Muda Yusuf, chief executive officer of the Centre for the Promotion of Private Enterprise, said if the banks are getting enough from the CBN, there should be no need for a cash shortage.

He said the supply chain must have been disrupted at some point, and the problem might not be dictated unless it is properly traced.

“The CBN has gone to the Supreme Court and gotten an order that the old and new naira notes should continue to exist indefinitely. So, it is very difficult to locate where this problem is coming from. The CBN is better positioned to clarify, and they have said it.

“But something must be wrong. Why would people hoard cash? There is no reason to hoard cash now that the Supreme Court has pronounced that old and new banknotes continue to be legal tender. Something must be disrupting the chain,” he said.

Damilare Akinlotan, investment and equities analyst for Risevest, and financial analyst at Krypton Venture Studio, said, “I don’t see any long-term effects as what happened between January and February made a significant portion of the Nigerian population adopt and utilize digital payments channels.

However, as of May 2023 – 62 percent of all point-of-sales transactions were still settled in cash, according to a report by Global Payments Report.

This, according to Akinlotan, implies there’s still some form of dependency on cash to settle transactions which means there will be some immediate effects on the economy if the scarcity persists.

Immediate implications include but are not limited to an increase in the adoption of digital payment channels, hoarding of cash and higher cost of withdrawals, which can also translate to higher prices of goods and services in the informal economy.

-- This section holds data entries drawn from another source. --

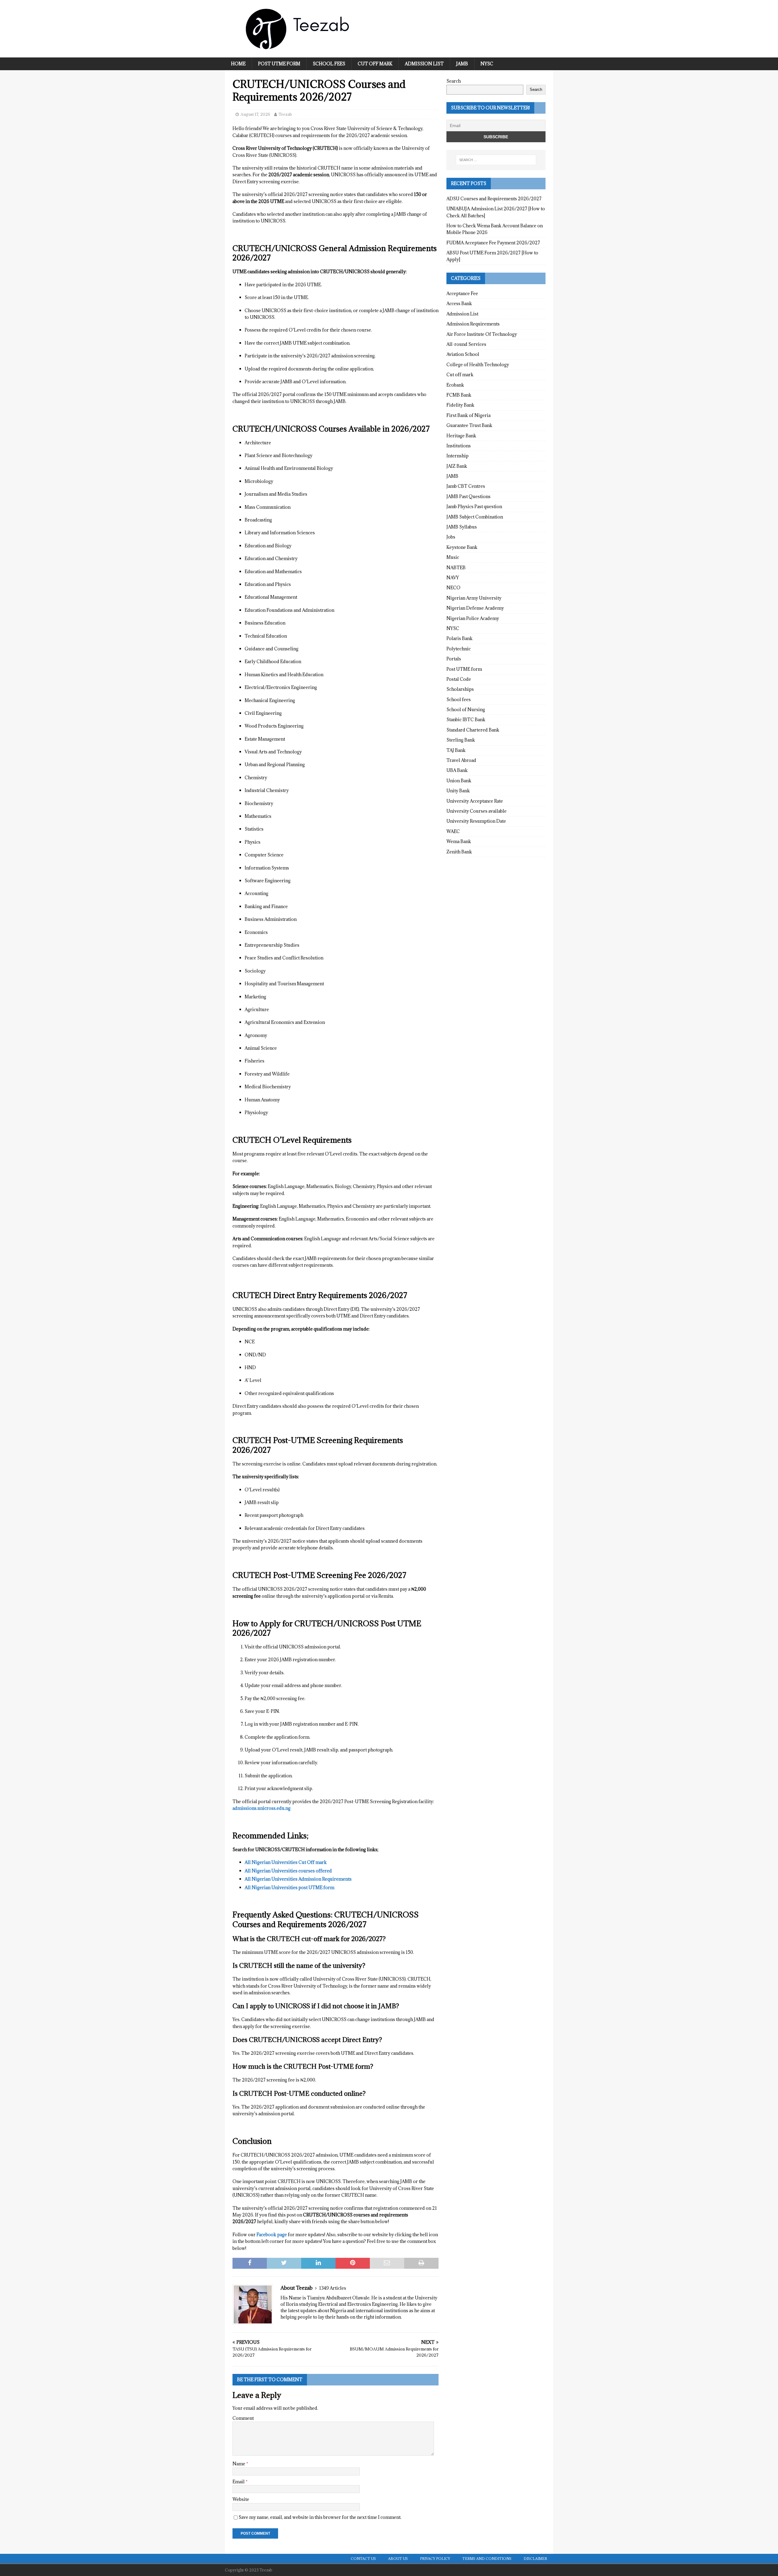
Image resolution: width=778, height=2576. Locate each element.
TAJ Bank (456, 750)
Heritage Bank (461, 436)
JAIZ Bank (456, 466)
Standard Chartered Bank (472, 730)
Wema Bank (458, 841)
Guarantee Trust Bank (469, 425)
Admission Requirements (473, 324)
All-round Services (466, 344)
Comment (243, 2418)
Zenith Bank (459, 852)
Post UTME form (279, 64)
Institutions (458, 446)
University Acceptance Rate (474, 801)
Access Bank (459, 303)
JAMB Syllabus (461, 527)
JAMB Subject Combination (474, 517)
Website (240, 2499)
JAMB (462, 64)
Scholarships (460, 689)
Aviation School (462, 354)
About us (398, 2558)
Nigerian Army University (473, 598)
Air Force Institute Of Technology (481, 334)
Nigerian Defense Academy (475, 608)
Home (238, 64)
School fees (329, 64)
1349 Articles (332, 2288)
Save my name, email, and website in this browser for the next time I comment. (320, 2517)
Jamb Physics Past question (474, 506)
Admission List (424, 64)
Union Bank (458, 780)
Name (239, 2464)
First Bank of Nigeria (468, 415)
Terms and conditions (486, 2558)
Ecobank (455, 385)
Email (239, 2482)
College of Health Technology (477, 364)
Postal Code (458, 679)
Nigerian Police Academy (472, 618)
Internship (457, 456)
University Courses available (476, 811)
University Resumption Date (476, 821)
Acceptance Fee (462, 293)
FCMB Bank (458, 395)
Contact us (363, 2558)
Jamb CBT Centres (465, 486)
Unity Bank (458, 791)
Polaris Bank (459, 638)
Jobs (450, 537)
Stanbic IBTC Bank (465, 719)
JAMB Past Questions (468, 496)
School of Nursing (465, 709)
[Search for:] (496, 160)
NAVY (452, 577)
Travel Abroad (461, 760)
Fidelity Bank (460, 405)
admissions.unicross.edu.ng (261, 1808)
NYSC (486, 64)
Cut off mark (375, 64)
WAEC (453, 831)
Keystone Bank (461, 547)
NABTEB (456, 567)
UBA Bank (457, 770)
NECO (453, 588)
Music (452, 557)
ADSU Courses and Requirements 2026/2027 (494, 198)
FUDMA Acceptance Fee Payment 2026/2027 (493, 243)
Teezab (285, 114)
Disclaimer (535, 2558)
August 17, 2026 (255, 114)
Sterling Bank (460, 740)
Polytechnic (458, 649)
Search (453, 81)
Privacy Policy (435, 2558)
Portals (453, 659)
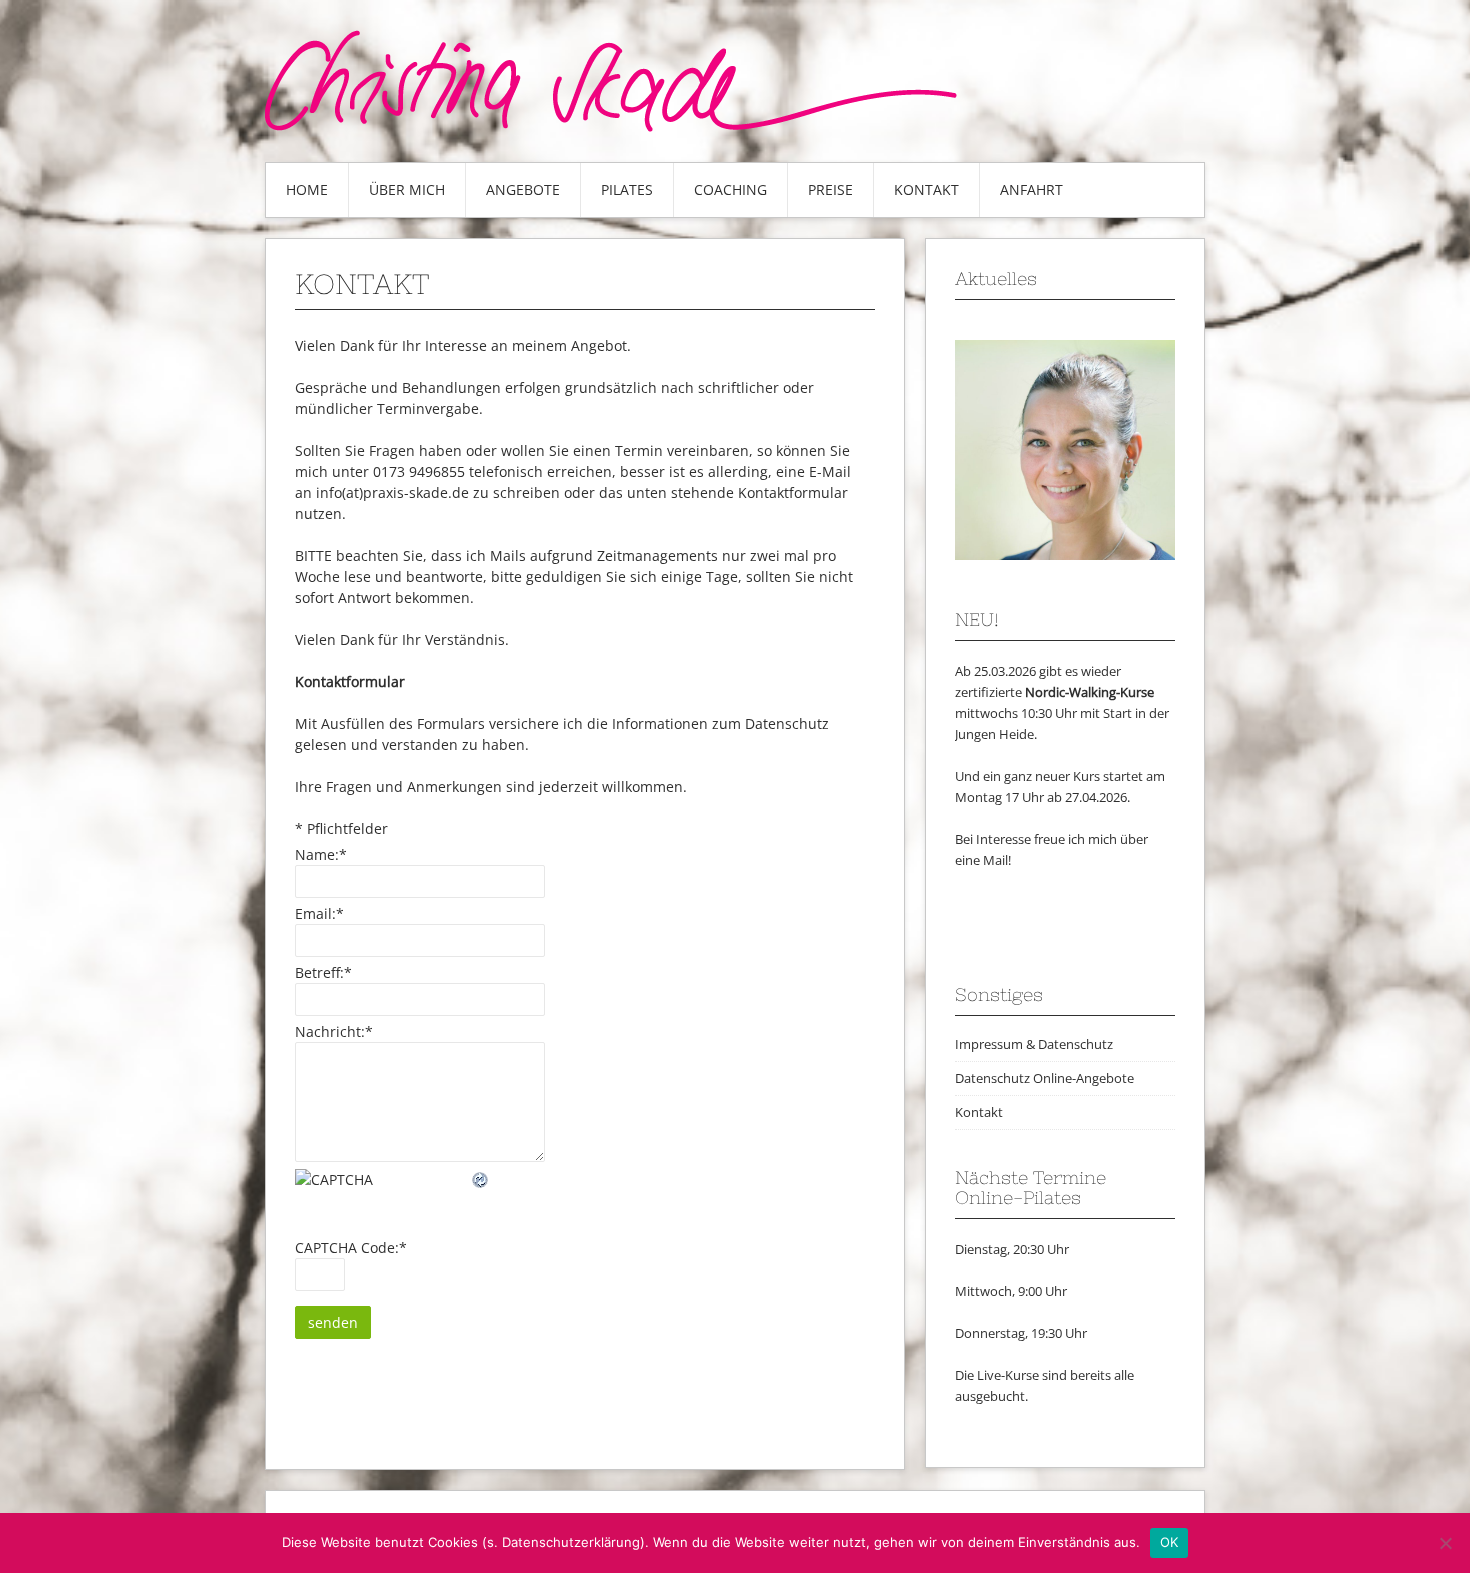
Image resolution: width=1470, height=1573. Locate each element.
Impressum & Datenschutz (1034, 1044)
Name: (321, 854)
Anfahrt (1031, 189)
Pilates (627, 189)
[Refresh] (481, 1179)
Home (307, 189)
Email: (319, 913)
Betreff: (323, 972)
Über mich (407, 189)
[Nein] (1445, 1543)
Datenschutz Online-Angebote (1044, 1078)
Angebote (523, 189)
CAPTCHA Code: (351, 1247)
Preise (830, 189)
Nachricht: (334, 1031)
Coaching (730, 189)
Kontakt (926, 189)
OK (1169, 1542)
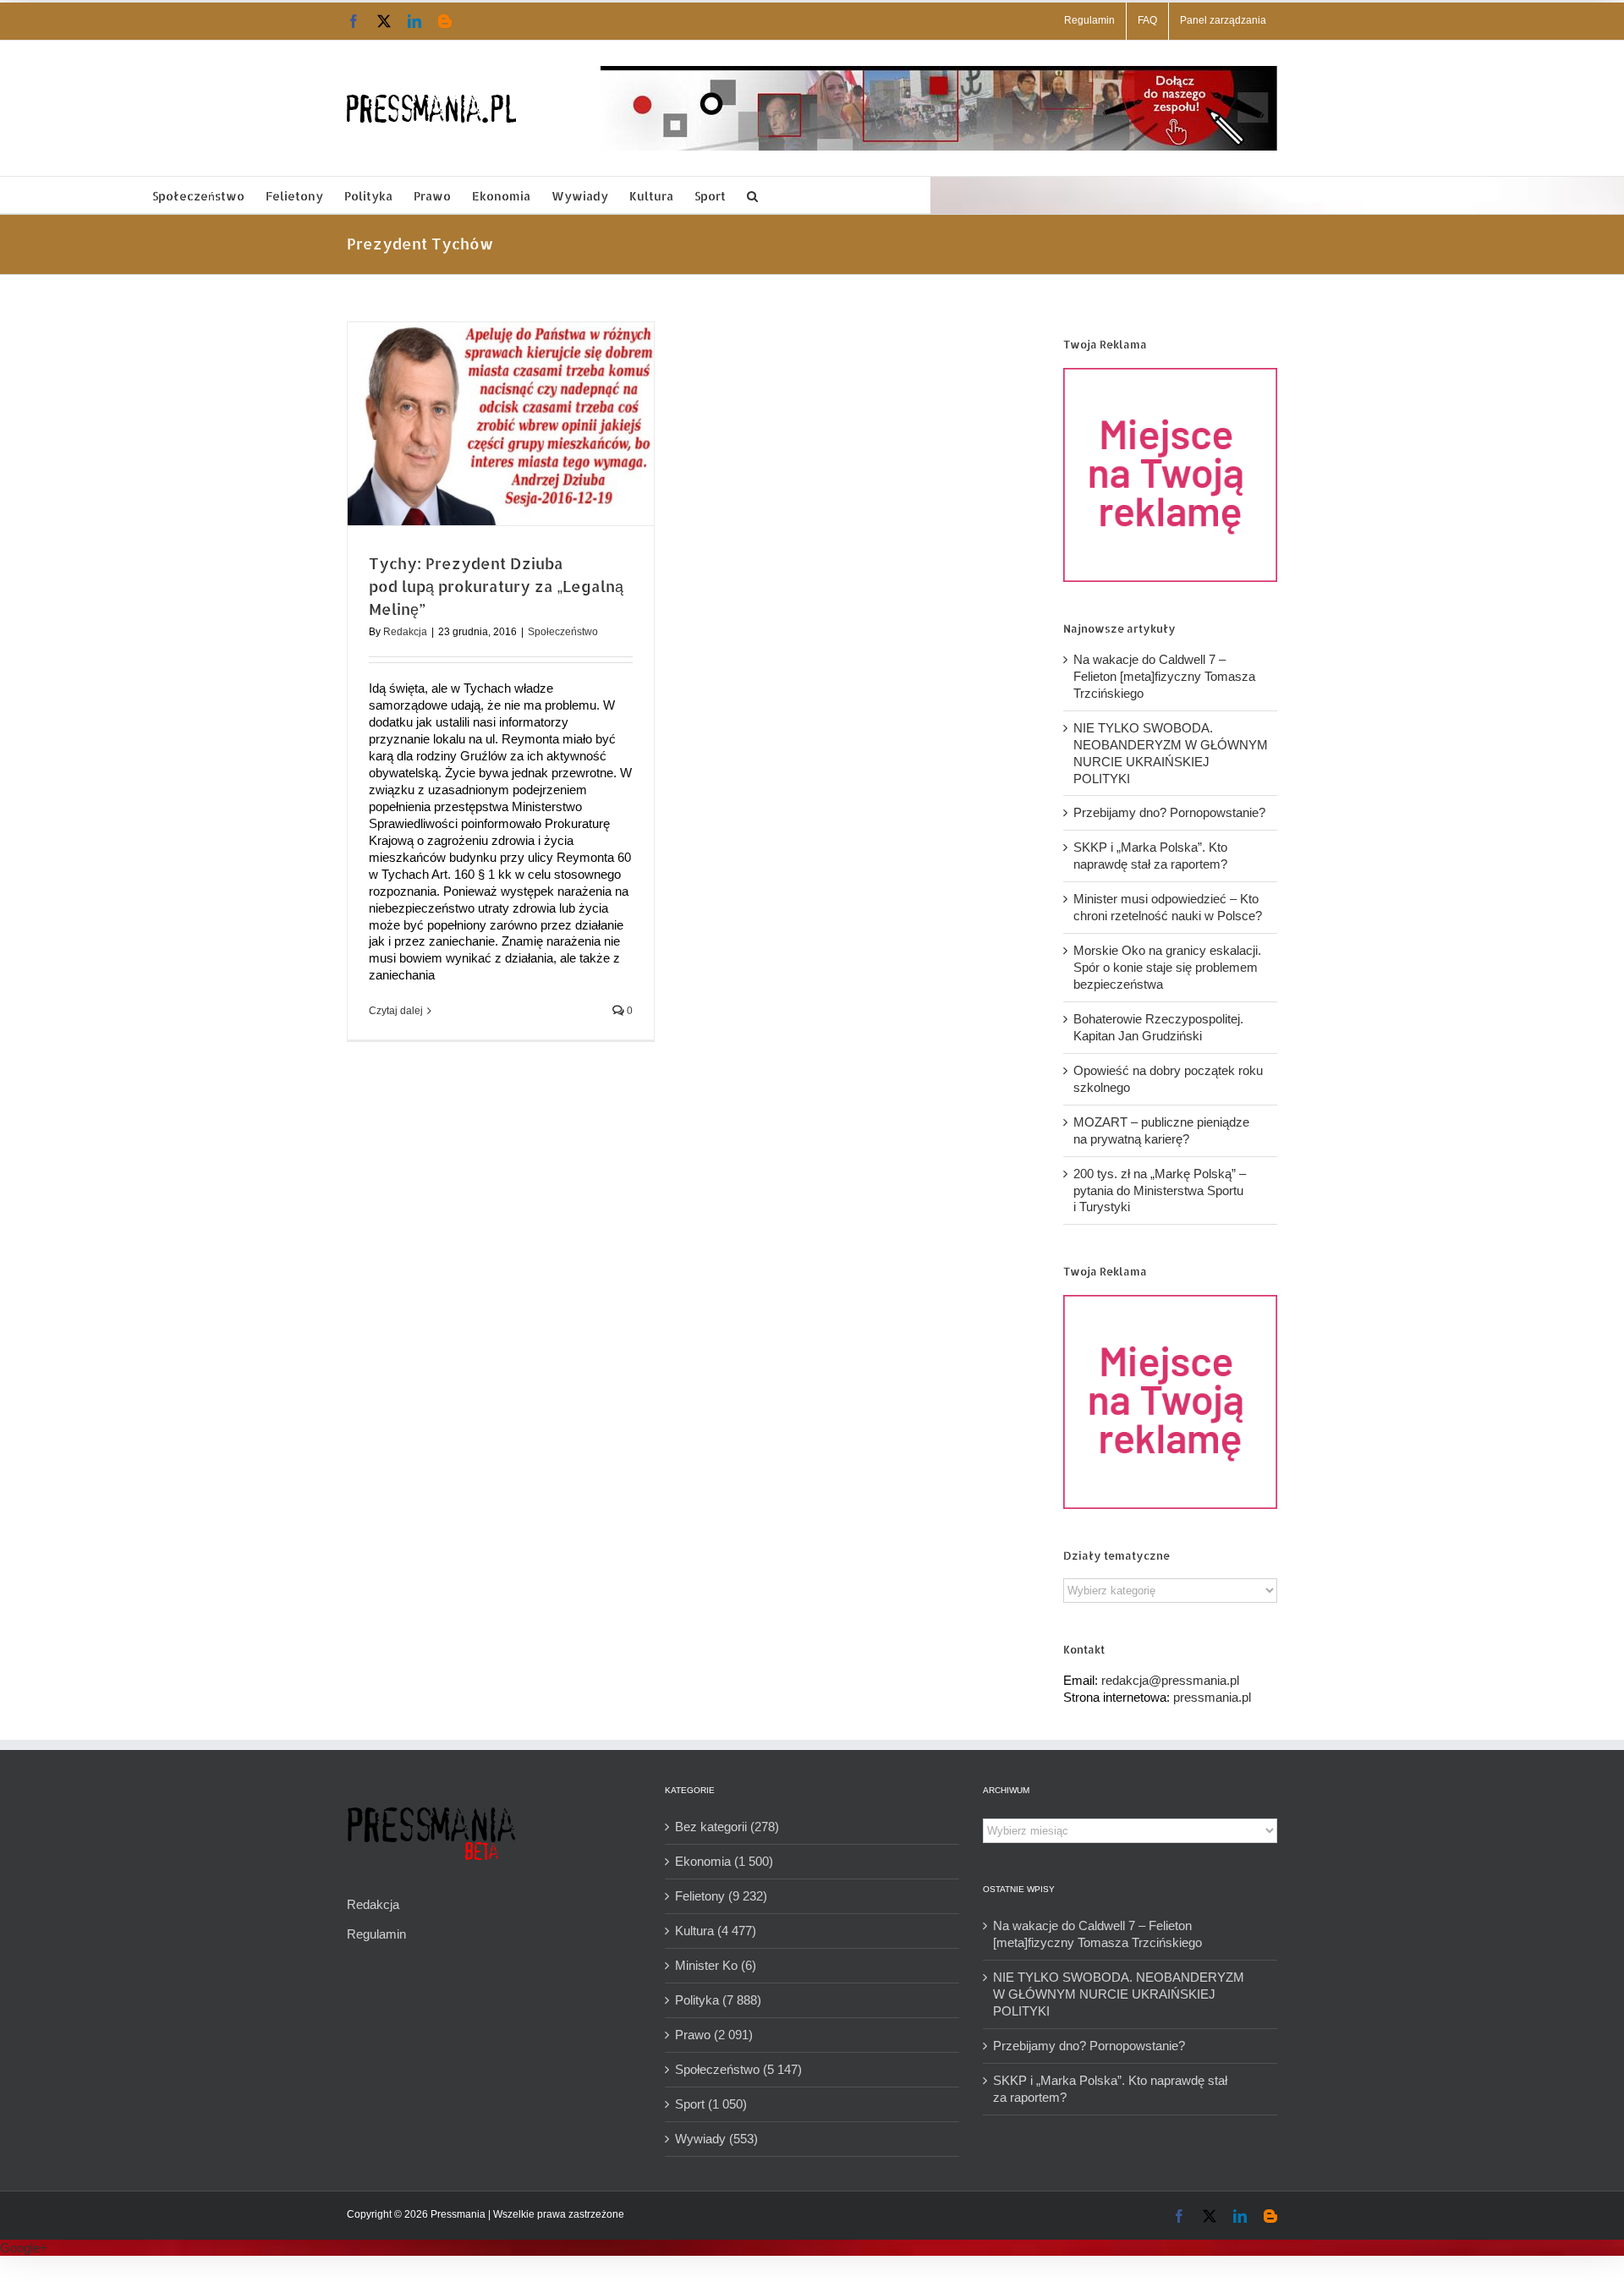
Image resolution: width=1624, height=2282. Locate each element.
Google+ (23, 2248)
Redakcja (405, 632)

Read also BVN and NIN: Nigerians express mixed reactions to CBN directive

Other implications include panic bank runs because people will believe they won’t get the cash they need for the festive period and slight economic contraction due to limited economic activities.

On Wednesday last week, the CBN directed all deposit money banks to issue and accept old and redesigned naira banknotes.

This followed the order of the Supreme Court on Wednesday. November 29, 2023, granting the prayer of the Minister of Justice and Attorney-General of the Federation to extend the use of old Naira banknotes ad infinitum.

Consequently, the CBN directed all its branches to continue to issue and accept all denominations of Nigerian banknotes, old and re-designed, to and from deposit money banks (DMBs).

“For the avoidance of doubt, the Supreme Court ordered that the old versions of N200, N5,000. and N1, 000 banknotes shall continue to be legal tender, alongside the re-designed versions,” Sidi Ali, Hakama, acting director of corporate communications, said in a statement.

Accordingly, in line with Section 20(5) of the CBN Act 2007, all banknotes issued by the Central Bank of Nigeria will remain legal tender indefinitely.

Public members are enjoined to continue to accept all Naira banknotes (old or redesigned) for their day-to-day transactions and handle them with the utmost care to safeguard and protect the lifecycle of the banknotes.

Furthermore, the general public is encouraged to embrace alternative modes of payment, such as e-channels, to reduce pressure on using physical cash.